И в самом деле, стену предстояло соорудить высотой больше трех метров. Закончена она была примерно на две трети, возвышаясь на самом низком отрезке примерно до уровня глаз. Судя по конструкции, Михайлыч собирался выгнать правый край до самого верха, а потом постепенно подтягивать остальное, выверяя вертикаль по готовой кладке. Геннадий Ильич обычно предпочитал укладывать кирпич равномерно, но в данном случае его все устраивало. Установка лесов позволяла решить еще одну, промежуточную, но весьма важную задачу.

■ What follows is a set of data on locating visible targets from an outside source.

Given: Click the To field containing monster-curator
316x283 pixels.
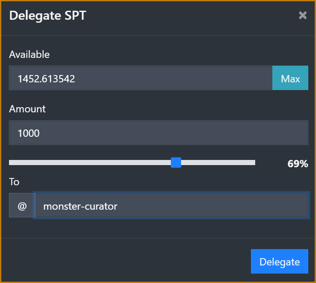Looking at the screenshot, I should [171, 206].
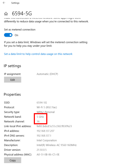The image size is (125, 166).
Task: Click the 6594-5G page title
Action: 22,14
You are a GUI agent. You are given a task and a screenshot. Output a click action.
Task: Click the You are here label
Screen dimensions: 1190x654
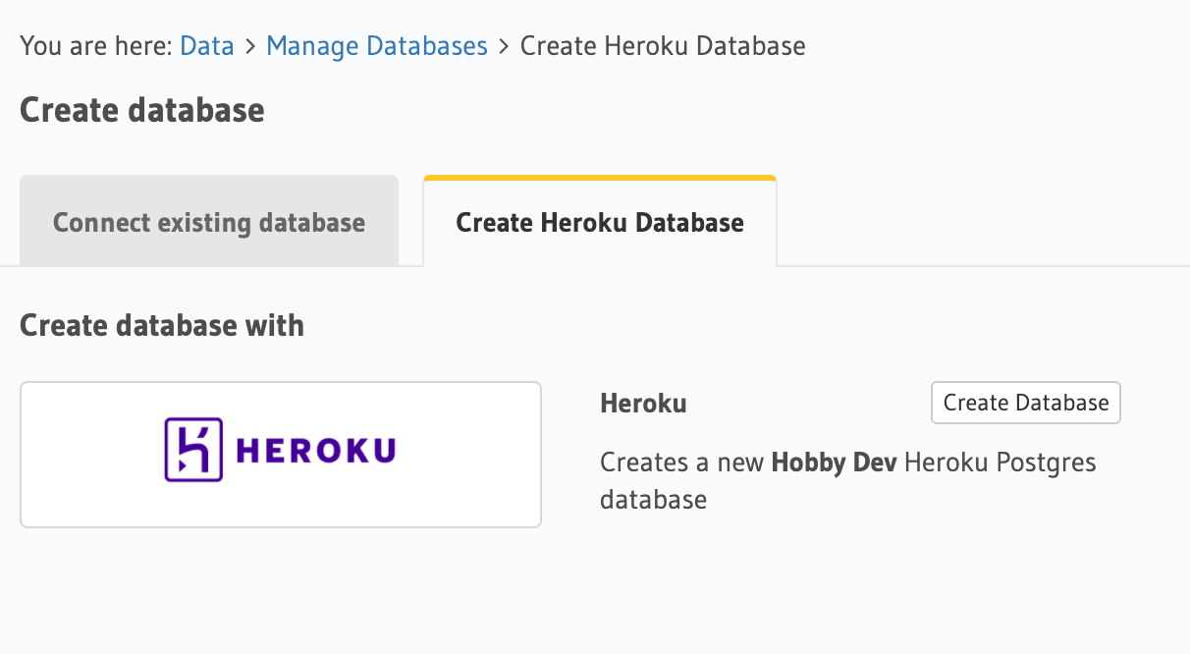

Нельзя было подставлять вредного, но по сути безобидного Михайлыча. Если застрелить Рахмана и скрыться, то мужика примут за сообщника, и тогда ему не поздоровится. Геннадию Ильичу такое было не по душе. В случае необходимости он, пожалуй, пожертвовал бы малознакомым человеком, однако в данном случае такой необходимости не было. Проблема решалась иначе.
Мужчины занялись сборкой железных стоек, ввинчивающихся друг в друга. Чтобы не отморозить и не защемить пальцы, оба работали в матерчатых перчатках с пупырышками. Трубы были тяжелые и грязные, ворочать их было не слишком удобно, но дело быстро шло на лад.
— Не соврал, Ильич, — одобрительно хмыкнул Михайлыч, когда они установили рядом со стеной каркас и сделали передышку перед тем, как настилать доски. — Могешь. А я, признаться, поначалу думал, что мне за двоих отдуваться придется.
— Каждый отдувается за себя, — сказал Геннадий Ильич.
— Что там сегодня на политическом горизонте творится? — озабоченно поинтересовался Михайлыч. — Я сегодня даже радио не включал, не то что телевизор. Отстал от жизни.
— Новости — это жизнь?
— А то! Не помню, кто точно, но кто-то умный сказал: или вы, значит, занимайтесь политикой, или она вами займется, и тогда берегись.
— Может, это кто-то не очень умный сказал? — предположил Геннадий Ильич. — Или, допустим, брякнул, не подумавши?
— Это почему? За новостями следить надо. Лично я так считаю. В мире вон сколько всего происходит.
— И каким боком оно тебя касается?
Михайлычу такая постановка вопроса не понравилась. Он резко оборвал разговор и сварливо потребовал поднести доски. Геннадий Ильич беспрекословно подчинился. Он давно заметил, что люди становятся очень ранимыми, когда затрагиваются их политические пристрастия, и корил себя за то, что вывел напарника из равновесия.
Тем более что очень скоро ему предстояло сделать это не в переносном, а в прямом смысле.